The city of Columbia, South Carolina, is asking a judge to dismiss a lawsuit filed by Colite Technologies, a solar company partly owned by Columbia City Councilman Peter Brown, over a planned solar project designed to reduce power costs at the city's wastewater treatment plant.
The legal fight began to raise questions about how quickly a city can pursue cheaper clean energy when conflict-of-interest concerns collide with grant requirements.
What happened?
A lawsuit from Colite Technologies has prompted Columbia to ask a judge to throw the case out.
Columbia says the matter should be resolved outside the courtroom and that a regional group, not the city itself, was responsible for pushing Colite out of consideration, as The State reported.
The dispute centers on a solar installation planned for the city's wastewater treatment plant south of downtown. The State reported that Colite's proposal came in at $6.7 million, but Columbia earlier this month approved an almost $9 million deal with Kentucky-based CMTA, Inc. Brown recused himself from that vote.
In a motion to dismiss, the city said the Central Midlands Council of Governments — the regional body distributing U.S. Environmental Protection Agency grant funding for the project — determined there was "no remedy" for the conflict because Brown was both a council member and, at the time, also a member of that regional board. According to the filing, the group also said it would withdraw from the project if Colite remained under consideration.

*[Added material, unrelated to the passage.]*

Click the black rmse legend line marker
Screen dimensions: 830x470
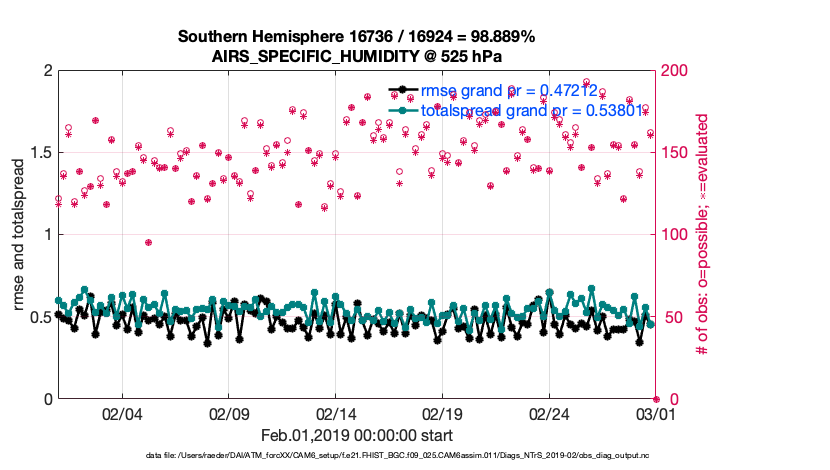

The city said Brown resigned from the board after Colite submitted its bid "to help eliminate the conflict," and that Columbia believed his resignation and recusal resolved any possible conflict under city rules. The regional group disagreed, according to the filing. A hearing on the city's motion is scheduled for Sept. 16.
Why does it matter?
The Columbia project was meant to cut part of the wastewater plant's electricity costs, as The State reported. If that work is delayed or held up by uncertainty over the bidding process, residents could miss out on faster progress toward lower municipal energy bills and reduced pollution from traditional power sources.
Colite argues it was unfairly pushed aside despite offering a lower-cost proposal. If companies begin to see public clean-energy contracts as too risky or too confusing to pursue, that could discourage investment in local jobs and innovation.
Disputes like this can slow the transition to cleaner infrastructure at a time when many cities are trying to modernize aging systems and make public dollars go further.
Ensuring that renewable energy initiatives are better supported by governmental policies can help communities reduce pollution and protect natural resources at a much larger scale. For instance, many states are advancing "balcony solar" laws that would allow both renters and homeowners to install small plug-in solar systems to lower energy bills, providing an accessible approach to clean energy.
What's being done?
The city is moving forward with the solar project. As The State reported, a judge briefly barred Columbia from finalizing the CMTA contract, but the sides later agreed the city could continue while the lawsuit plays out.
The installation may still move ahead even as the legal questions remain unresolved. The case could shape how Columbia and other local governments handle conflicts of interest in future clean-energy bids, especially when outside grant funding is involved.
Colite, meanwhile, is still pursuing its lawsuit after dropping its effort to stop the contract from being finalized, according to The State. Kevin O'Hara, co-founder and CEO of Colite Technologies, told The State that the company still wants the city to be held accountable for how it handled the process.
"The disappointing thing is that we've invested a lot of money here in the local community, we've built a very successful, competitive company," O'Hara said. "Then when an opportunity comes up in the local community, we get arbitrarily removed from it."